SUPPLIED PASSAGE
######

You are viewing a plain text version of this content. The canonical link for it is here.
Posted to user@spark.apache.org by Borislav Iordanov <bi...@liquidoperations.com> on 2016/01/20 19:31:19 UTC

How to debug join operations on a cluster.

Hi, 

I'm reading data from HBase using the latest (2.0.0-SNAPSHOT) Hbase-Spark integration module. HBase is deployed on a cluster of 3 machines and Spark is deployed as a Standalone cluster on the same machines. 

I am doing a join between two JavaPairRDDs that are constructed from two separate HBase tables. An RDD is obtained from an Hbase table scan, then it transformed into a pair RDD with the row key from the table. 

When I run my Spark program as a standalone process, either on my development machine or on one of the cluster machines, the join returns a correct, non-empty result. When I submit the exact same program to the Spark cluster, the join comes out empty. In both cases I'm connecting to the Spark master on the cluster.  In summary: 

1) mvn exec:java <my program>  prints out correct non-empty join 
2) spark-submit --deploy-mode client --class same_main_class --master cluster_master_url  prints out empty join 
3) spark-submit --deploy-mode cluster --class same_main_class --master cluster_master_url  also prints out empty join 

The spark version deployed is 1.5.1. The same version is declared as a Maven dependency. I've also tried with 1.5.2 and 1.6.0, redeploying the cluster etc. I've spent a few days trying to troubleshoot this but to no avail. I print out a count of the RDDs that I'm joining and it always gives me the correct. Only, the join doesn't work I submit it as a job to the cluster, regardless of where the Spark driver is. 

Can anybody give me some pointers how to debug this? I'm assuming the RDD is partitioned and shuffled and whatever is happening behind the scenes, except it is not behaving correctly, there aren't any exceptions, errors or even warnings and I have no clue why the join would be empty. Again: identical code run as a standalone program works, but when submitted to the cluster doesn't. 

I'm mainly looking for troubleshooting tips here! 

Thanks much in advance! 
Boris

######

COLLECTED DATA
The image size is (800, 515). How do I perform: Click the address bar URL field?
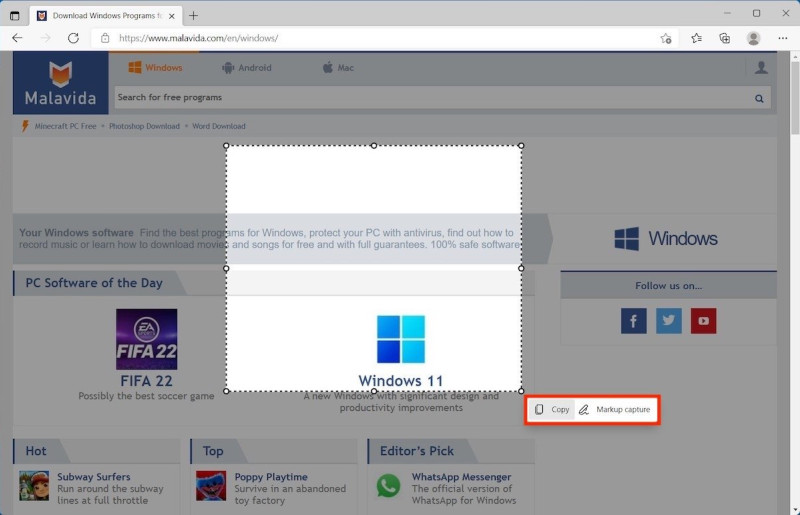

######

EXERCISES TO COMPLETE
(a) Print the part of the Spark join post starting with "You are viewing" and going on through "the same machines.".
(b) Answer these questions from the Spark join post:
(i) On how many machines is HBase deployed?
(ii) Which Spark version is deployed?
(iii) Which command prints a correct, non-empty join?

TASK-BY-TASK SOLUTIONS
(a)
You are viewing a plain text version of this content. The canonical link for it is here.
Posted to user@spark.apache.org by Borislav Iordanov <bi...@liquidoperations.com> on 2016/01/20 19:31:19 UTC

How to debug join operations on a cluster.

Hi, 

I'm reading data from HBase using the latest (2.0.0-SNAPSHOT) Hbase-Spark integration module. HBase is deployed on a cluster of 3 machines and Spark is deployed as a Standalone cluster on the same machines.

(b)
(i) 3
(ii) 1.5.1
(iii) mvn exec:java